Vaguement parisien je n’ai guère vécu plus de 24 mois dans la capitale sur les 71 années de mon existence. Je vis à environ 40 kilomètres de la cathédrale récemment devenue le support des tant de fantasmes. Venir à la Grande Ville est donc chaque fois une expédition dans mes souvenirs et dans un monde qui ne cesse de s’éloigner de moi. L’envahissement de la ville de ma jeunesse par la marchandise n’ a pas tué mon plaisir à arpenter les rues de Paris. Depuis quelques mois j’ai un nouveau point de chute sur les Grands Boulevards que je ne fréquentais plus. Preuve que le Grand Satan Amazon n’a pas réussi dans son entreprise de destruction des librairies une nouvelle boutique à livres a vu le jour entre Bonne Nouvelle et Richelieu Drouot.

Un spectre hante ce lieu : la tentation. Quelque soit l’endroit il m’est difficile de ne pas ressortir d’une librairie plus chargé que je ne l’avais prévu avant d’entrer. La librairie ICI nous offre un luxe inhabituel dans les lieux marchands : de l’espace et du temps.

De l’espace.
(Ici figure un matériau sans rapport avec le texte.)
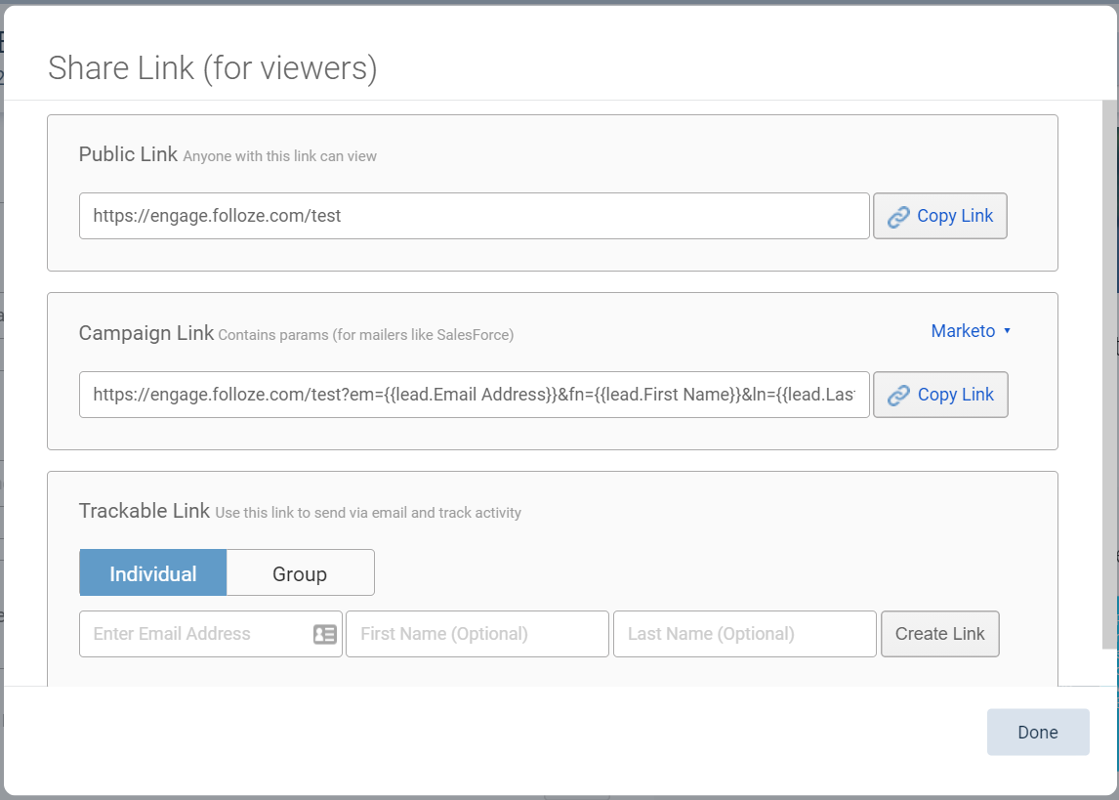Open the Marketo mailer dropdown
The image size is (1119, 800).
coord(963,331)
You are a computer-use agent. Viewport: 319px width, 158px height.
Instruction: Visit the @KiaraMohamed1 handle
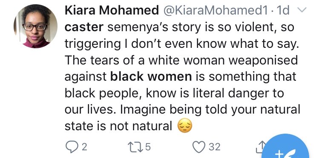tap(216, 10)
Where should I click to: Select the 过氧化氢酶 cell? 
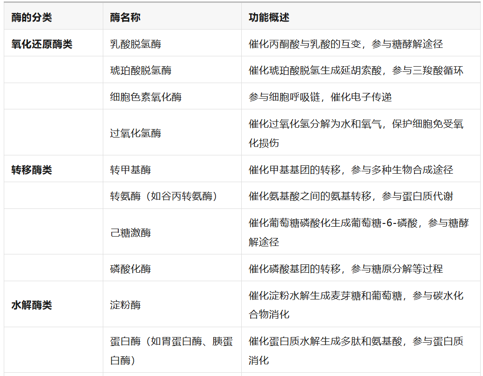(x=136, y=133)
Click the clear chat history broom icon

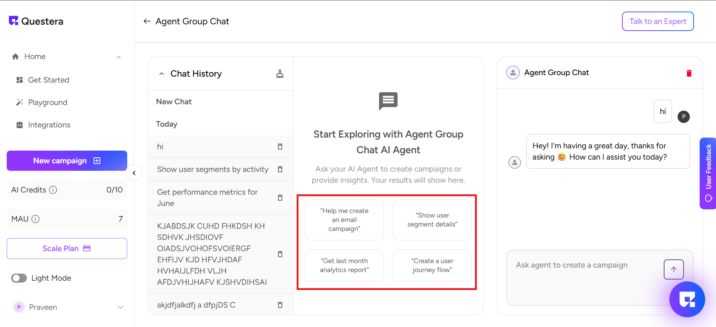[x=280, y=74]
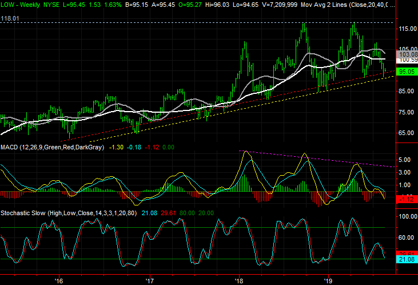Select the '19 year marker on the time axis
Image resolution: width=418 pixels, height=285 pixels.
(329, 280)
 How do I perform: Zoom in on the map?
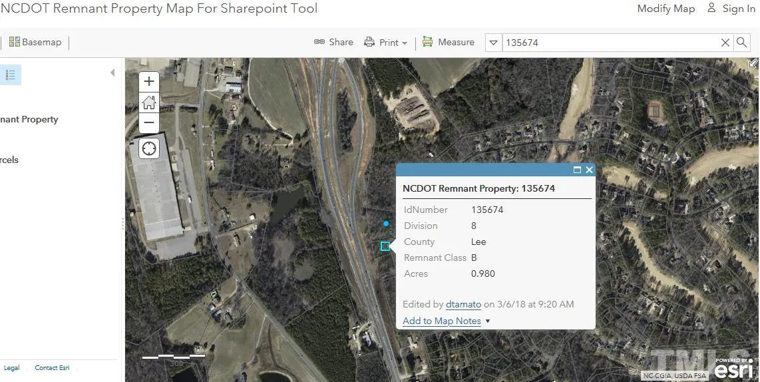pos(149,81)
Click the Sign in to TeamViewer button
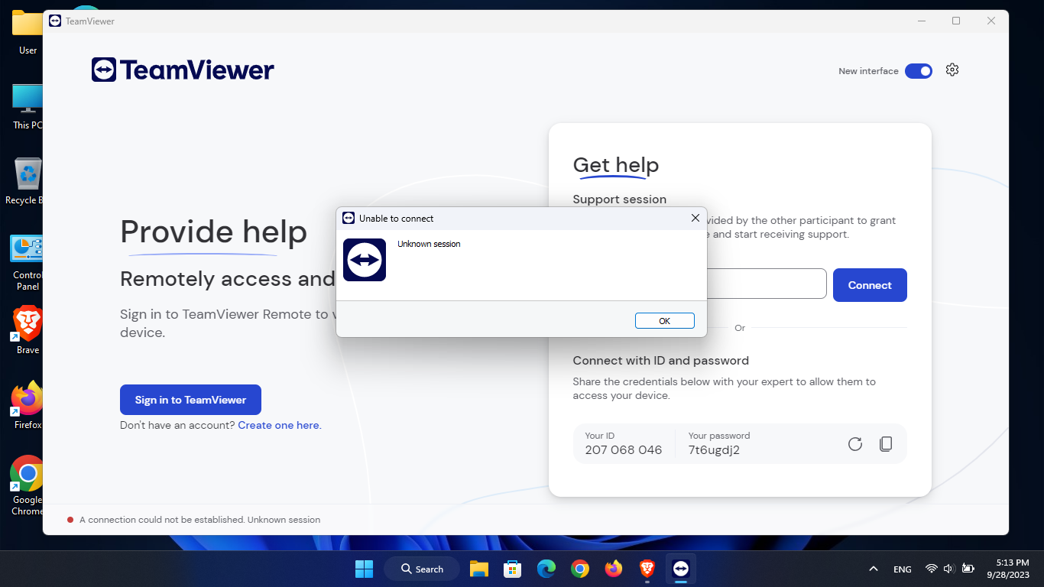This screenshot has width=1044, height=587. tap(190, 399)
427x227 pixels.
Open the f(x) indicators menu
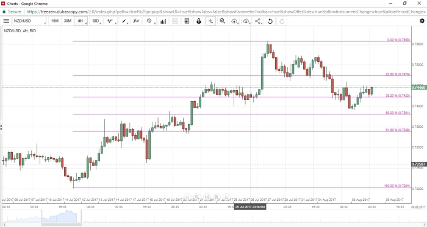pyautogui.click(x=136, y=21)
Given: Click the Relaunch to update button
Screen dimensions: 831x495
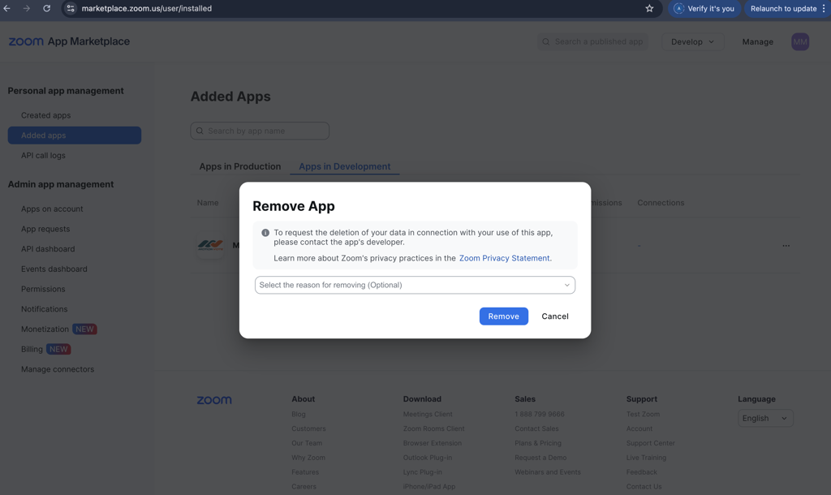Looking at the screenshot, I should click(x=783, y=8).
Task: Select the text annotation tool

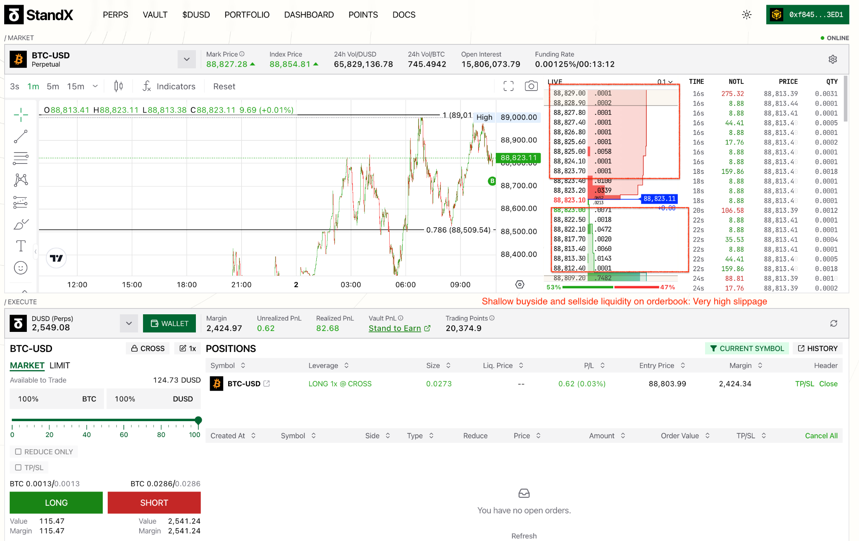Action: click(x=21, y=246)
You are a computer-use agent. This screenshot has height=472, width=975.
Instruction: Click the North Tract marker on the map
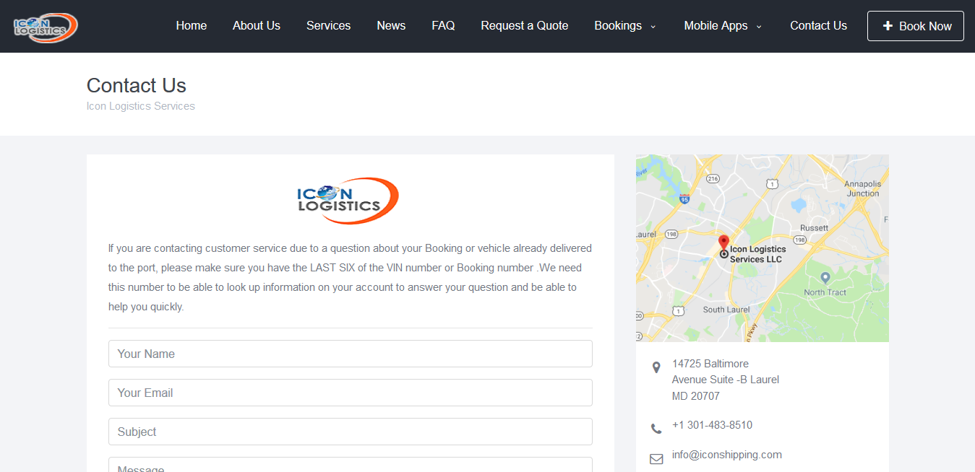coord(825,276)
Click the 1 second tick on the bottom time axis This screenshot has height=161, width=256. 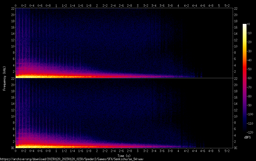click(x=56, y=151)
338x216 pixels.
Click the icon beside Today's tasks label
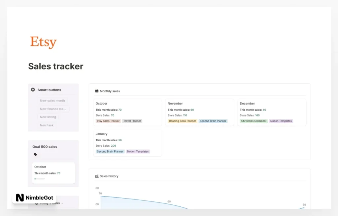36,203
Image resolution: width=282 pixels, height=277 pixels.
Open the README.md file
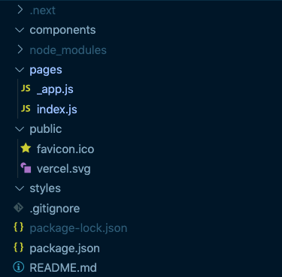(x=63, y=268)
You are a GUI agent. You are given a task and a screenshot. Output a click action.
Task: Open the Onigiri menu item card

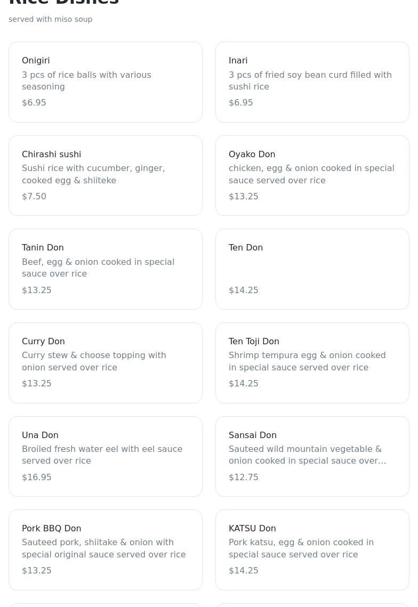tap(106, 82)
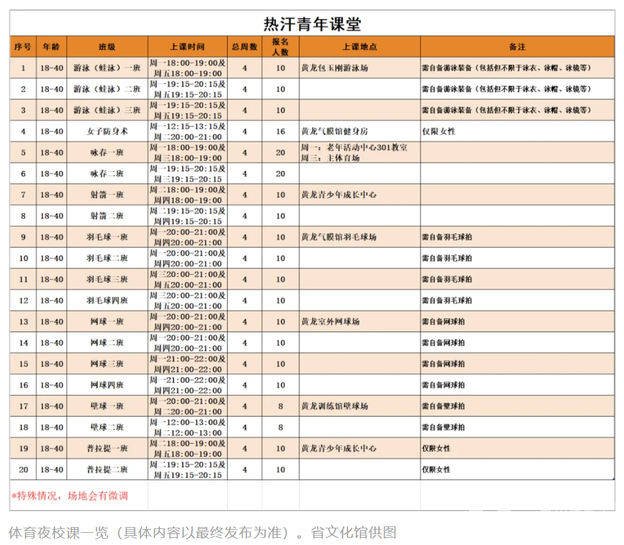Screen dimensions: 624x545
Task: Click the 黄龙包玉刚游泳场 location cell
Action: point(333,68)
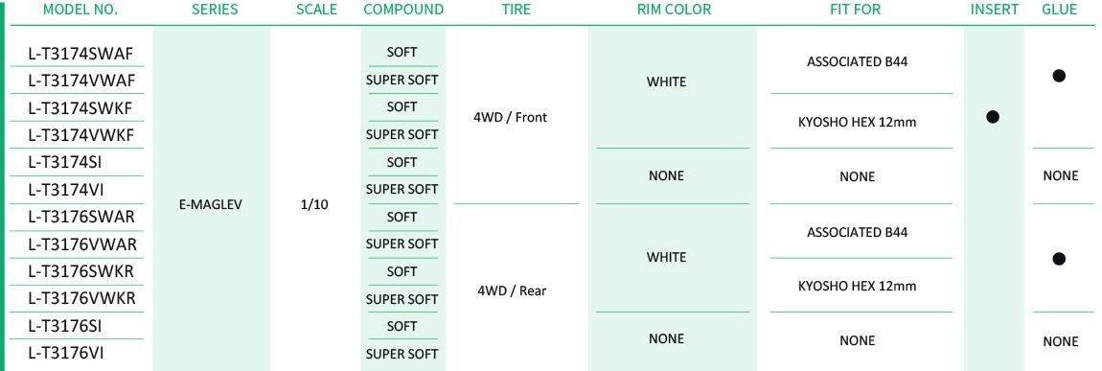This screenshot has width=1102, height=371.
Task: Select the COMPOUND column header
Action: click(x=403, y=10)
Les étals juste assez hauts pour ne pas être gênants laisse ouverte aux yeux la perspective jusqu’aux murs couverts d’ouvrages. De ci de là de petites notes plus discrètes que celles de la saint-maurienne Griffe Noire indique l’intérêt particulier porté par l’une ou l’autre personne à un livre particulier. L’escalier qui offre l’accès à l’étage inférieur me semble bien plus large que ne l’implique la simple logique architecturale ou le règlement de sécurité.

Du temps, Jamais dans cet espace je n’ai l’impression d’être poussé vars la sortie. Je n’y vois pas de gens affairés, fébriles, à la recherche de la seconde qui manque. La lecture, refuge d’une saine lenteur nous protège des excès.

Cet endroit où je me sens bien présente donc un grand danger pour mes finances. La semaine dernière après y être passé Mercredi je suis revenu le lendemain. Je dois aimer vivre dangereusement.